Chamorro stuffing, or Riyenu, is a delicious side dish usually served during special holiday meals, alongside baked turkey, ham, or roast pig.
My mom taught me how to make this a very long time ago, when I was a very young girl. In fact, this recipe is one of the few I added to a recipe book that I made when I was perhaps 8 or 9 years old. I remember stacking small pieces of paper and gluing one side to make a spine, then creating a cover out of stiff cardboard and gluing a piece of scrap fabric with blue polka dots on it to make the cover soft and pretty. Even at that young age, I loved to cook, and I made my very own recipe book, which I still have to this day.
I’ve been asked what makes this a Chamorro stuffing. Well, I guess it’s the addition of potatoes, pimento and olives, kind of like our Chamorro Potato Salad.
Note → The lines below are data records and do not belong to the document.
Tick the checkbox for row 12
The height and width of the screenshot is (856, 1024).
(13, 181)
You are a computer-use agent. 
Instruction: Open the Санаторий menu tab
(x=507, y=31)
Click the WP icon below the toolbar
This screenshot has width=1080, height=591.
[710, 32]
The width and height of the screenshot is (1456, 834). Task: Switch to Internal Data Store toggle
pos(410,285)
A few optional ingredients that my mom sometimes puts in her Riyenu are finely diced celery and a small jar of sweet pickle relish. I prefer my stuffing without those two ingredients, so I leave them out.
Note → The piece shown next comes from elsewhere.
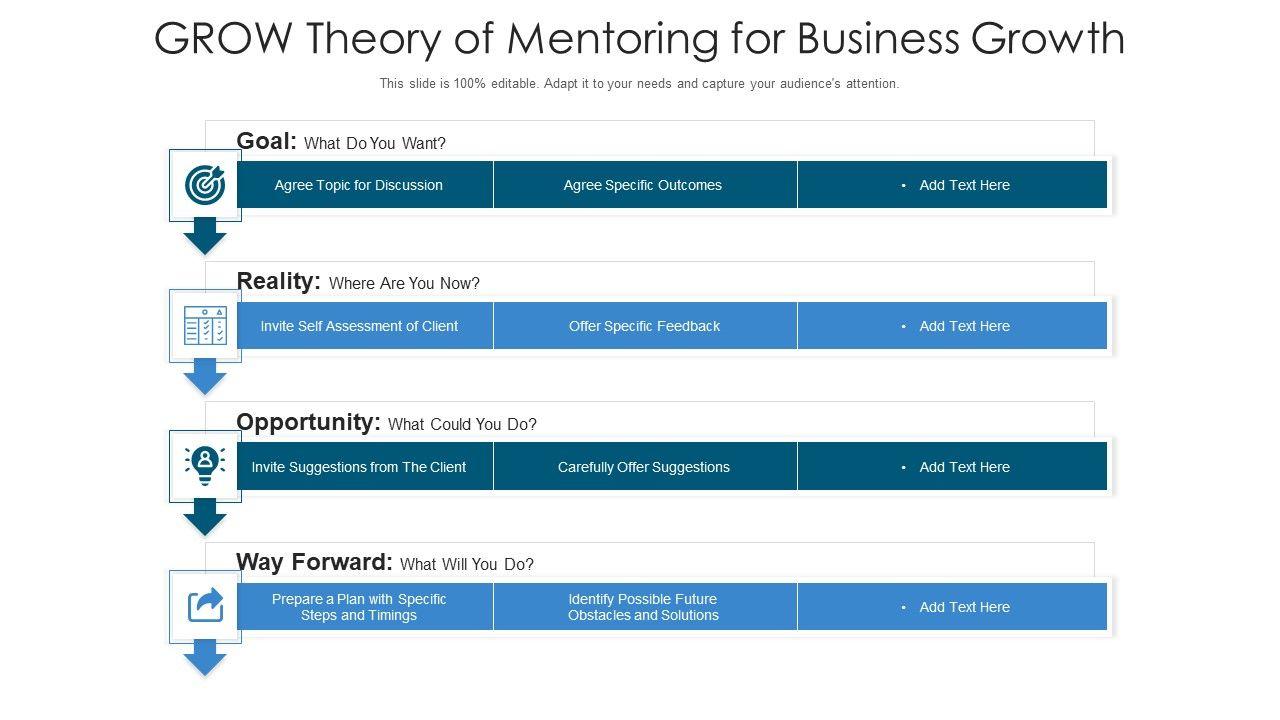Click the Offer Specific Feedback box

click(645, 326)
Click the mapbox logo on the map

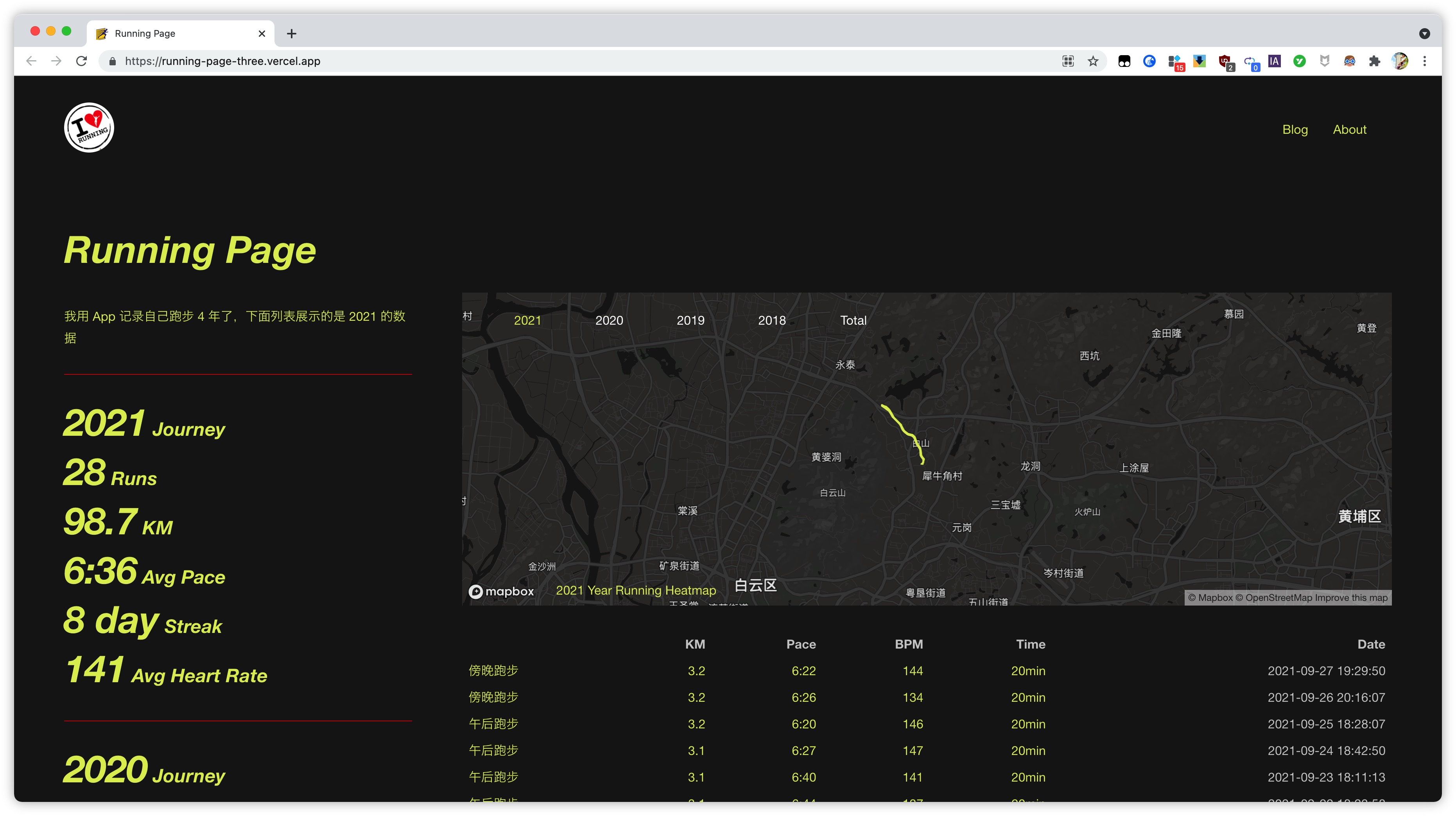[x=501, y=591]
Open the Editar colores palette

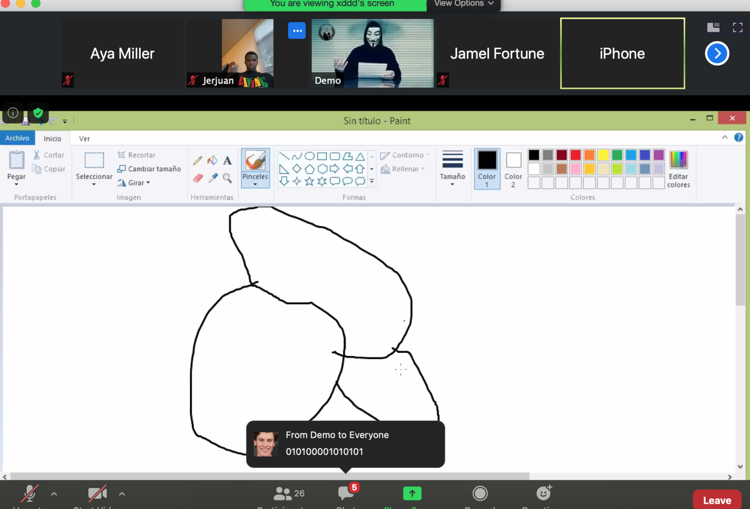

You don’t need to wait for a holiday to make this yummy stuffing. Give my recipe a try. I think you’ll like it. 🙂
Riyenu ~ Chamorro Stuffing
- 2 medium potatoes
- 1 cup vegetable oil, for frying
- 1 pound ground beef
- 1 small onion, diced
- 1 box Stove Top Stuffing Mix for Turkey
- 2 small jars diced pimento, drained
- 1 small can chopped black olives, drained
- 1 cup raisins
- 1 can evaporated milk
- 1/2 stick unsalted butter, melted
- Salt and pepper, to taste
Peel and dice the potatoes into small pieces, about 1/4 inch square.
Place the vegetable oil in a shallow frying pan over medium heat.
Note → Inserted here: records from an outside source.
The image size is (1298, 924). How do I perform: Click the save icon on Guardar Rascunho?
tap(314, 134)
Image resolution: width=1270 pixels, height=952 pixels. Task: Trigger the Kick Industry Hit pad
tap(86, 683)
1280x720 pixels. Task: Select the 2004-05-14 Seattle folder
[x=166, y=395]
Fry the diced potatoes in batches; cook until the potatoes are a very light golden brown and cooked through (use a fork to test for doneness).
Drain the cooked potatoes on a paper towel-lined plate. Set aside.
Brown the ground beef in a medium sized pot.
Add the contents of the stuffing mix (dried bread pieces and seasoning), the cooked potatoes and onions to the pot. Stir to combine. Cook over medium heat, stirring occasionally.
Add the pimentos and olives to the pot.
Stir to combine. Continue to cook over medium heat for a minute or so, stirring occasionally.
Add the raisins. I actually like lots of raisins in my stuffing so I tend to add more than a cup.
Pour in the evaporated milk. You can also use vegetable or chicken stock instead of milk.
Add the melted butter. Cook for another minute or two. Taste, then add salt and pepper if needed (the seasoning packet from the stuffing is already quite salty, so you might not need to add more salt).
Place the stuffing into an oven-safe baking dish.
Bake at 350 degrees for 20 minutes.
Serve and ENJOY!
This makes a wonderful side dish, served alongside my smoked/grilled turkey and brown sugar glazed ham.